Here are some important facts that were left out of today’s Wall Street Journal article that provide context in understanding the strength and diversity of our funding model:
GE is an infrastructure, finance and media company, which funds its growth using diverse sources of relatively low-cost funding. GE’s long-term debt is ~60% of overall funding; its short-term debt is ~34%; and retail deposits make up ~6%. This funding model has successfully fueled the company’s long-term average earnings growth of 10%, and the company has taken significant actions to preserve its liquidity during this the current credit crisis.
GE is managing its long-term debt needs, in part, by slowing down origination of new loans. The company has been able to issue short-term debt, called commercial paper (CP), even during the recent financial crisis — without disruption — at favorable costs. With cash on hand, $62 billion in back-up bank lines and the recent $15 billion of raised equity, GE has the liquidity to more than cover its commercial paper exposure if needed. The company is also participating in the U.S. Government’s Commercial Paper Funding Facility, providing further liquidity options. GE is focused on growing its retail deposits. GE currently has deposits of over $33 billion, increasing the balance by $20 billion this year, primarily from certificates of deposits issued through its two US banks.
GE’s strategy for many years has been to match-fund our assets and liabilities in terms of duration, currency and rate, which means that we price our assets based on our funding costs. We expect to manage any change in our funding cost resulting from shifting our funding mix away from CP to term debt, deposits and other alternative funding sources through commensurate pricing changes. GE provides support to GE Capital, its financial subsidiary that issues the majority of the company’s debt. This support is in the form of a fixed charge coverage agreement under which GE is required to maintain GE Capital’s earnings at a specified level.
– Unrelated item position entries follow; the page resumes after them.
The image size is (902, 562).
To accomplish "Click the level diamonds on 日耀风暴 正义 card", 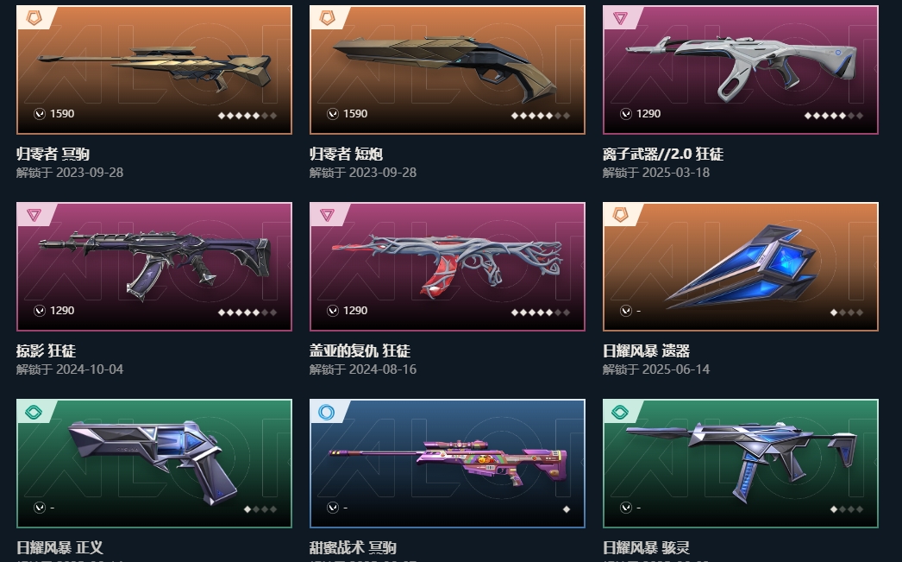I will [x=260, y=509].
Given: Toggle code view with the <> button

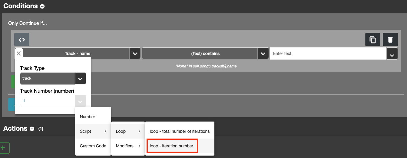Looking at the screenshot, I should (x=22, y=40).
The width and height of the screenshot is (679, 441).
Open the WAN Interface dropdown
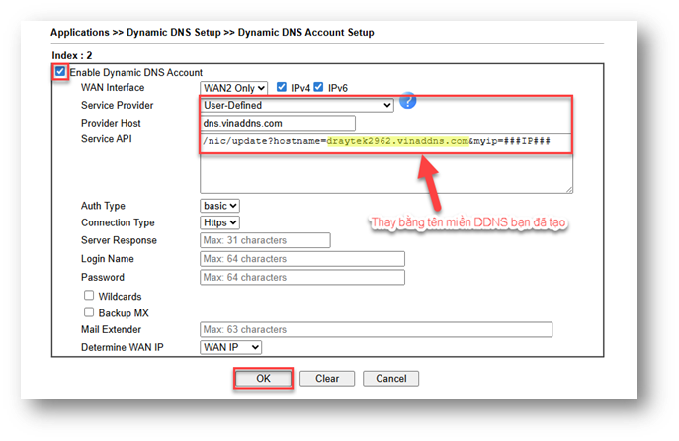(233, 88)
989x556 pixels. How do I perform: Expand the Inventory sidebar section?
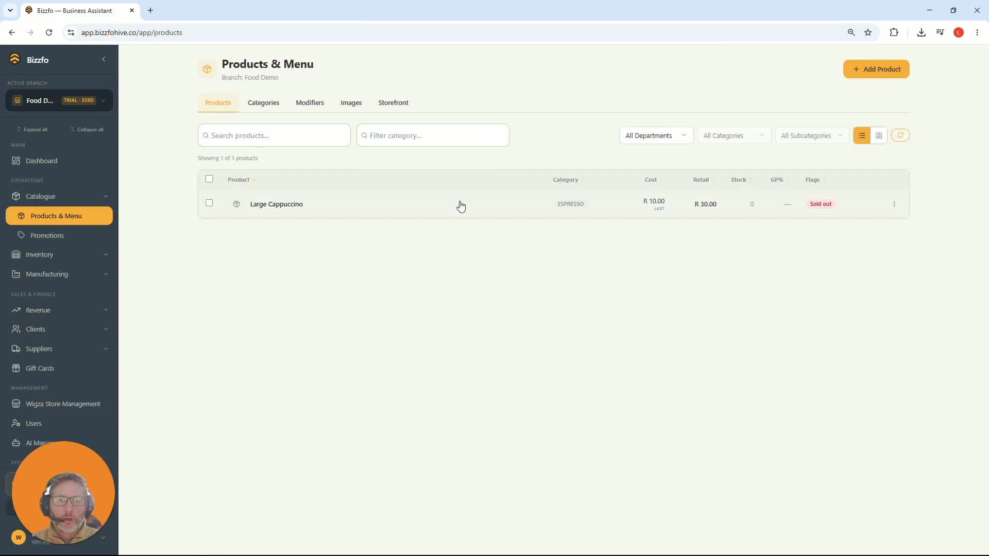59,255
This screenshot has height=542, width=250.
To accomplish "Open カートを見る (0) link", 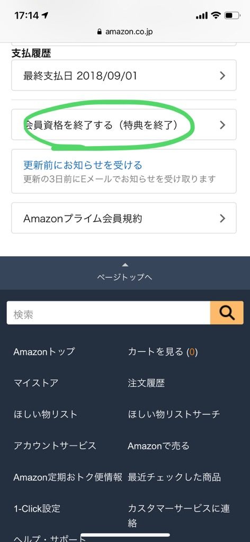I will 163,352.
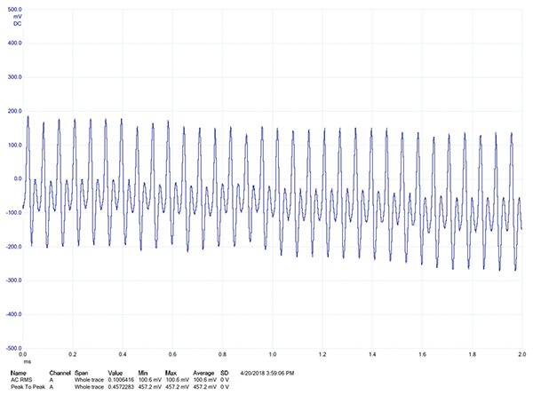Viewport: 533px width, 395px height.
Task: Click the 500.0 label on the voltage axis
Action: [13, 9]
GE has a conservative financial services business originating mostly secured or asset-backed loans. That has resulted in lower loss rates and loan-loss reserve ratios than those of the largest U.S. banks. The company has made net income of $7 billion in financial services year to date, making it one of the most profitable financial services companies in the world. GE will continue to develop and strengthen its diverse source of funding, and pursue those options that support a strong competitive position.